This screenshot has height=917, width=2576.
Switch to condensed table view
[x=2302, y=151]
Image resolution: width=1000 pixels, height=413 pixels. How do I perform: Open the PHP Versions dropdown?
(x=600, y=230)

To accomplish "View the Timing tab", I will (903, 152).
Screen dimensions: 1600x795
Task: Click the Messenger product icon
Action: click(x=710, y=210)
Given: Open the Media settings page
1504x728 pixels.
________________
Final part of the records: return the line that contains "Image resolution: width=1000" and every line after it, exactly, with no other lines added.

RESPONSE AREA:
Image resolution: width=1000 pixels, height=413 pixels. How do I perform: Open the PHP Versions dropdown?
(x=600, y=230)

To accomplish "View the Timing tab", I will (903, 152).
Screen dimensions: 1600x795
Task: Click the Messenger product icon
Action: click(x=710, y=210)
Given: Open the Media settings page
1504x728 pixels.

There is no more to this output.